Date: Friday, June 12, 2026
Time: 13:30-18:00 CEST
Location: Bonn, Germany, and online (Zoom)
As countries pursue the 1.5°C goal of the Paris Agreement, the focus is shifting from setting ambitious targets to ensuring that transition pathways are equitable, financially viable, and implementable across diverse contexts. This requires navigating constrained public finances, rising debt, uneven access to climate finance, and evolving geopolitical dynamics, while closing the gap between global pathways and national policy realities.
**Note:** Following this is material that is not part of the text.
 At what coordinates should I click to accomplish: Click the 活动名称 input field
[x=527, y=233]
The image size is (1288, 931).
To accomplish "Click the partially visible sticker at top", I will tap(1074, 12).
This workshop, hosted during SB64, comes at a particularly critical moment. The First Conference on Transitioning Away from Fossil Fuels in Santa Marta, Colombia highlighted that while the global energy transition is accelerating and increasingly irreversible, countries still face significant structural dependencies, financial constraints, and geopolitical risks that hinder implementation. With a growing coalition of countries now focused on turning commitments into action, the need for practical, equitable, and financeable transition pathways has never been more urgent. In addition, with insights emerging from the first Global Stocktake and the latest round of NDCs, 2026 is a critical moment to help shape the analytical and policy foundations for the 2028 Global Stocktake.
Against this backdrop, this NEWPATHWAYS workshop will convene stakeholders from policy, academia, civil society, industry, and finance to explore:
- How can global and national climate pathways be better aligned to support coherent and policy-relevant climate action?
- How can equity and finance considerations be effectively integrated into mitigation pathways, particularly given limited fiscal space, rising debt burdens, and uneven access to finance?
- How can transition challenges such as overshoot, carbon dioxide removal (CDR), and the shift away from fossil fuels be addressed within feasible and sustainable pathways?
- How can fair burden-sharing and international equity principles guide climate strategies under shifting geopolitical dynamics and diverse national contexts?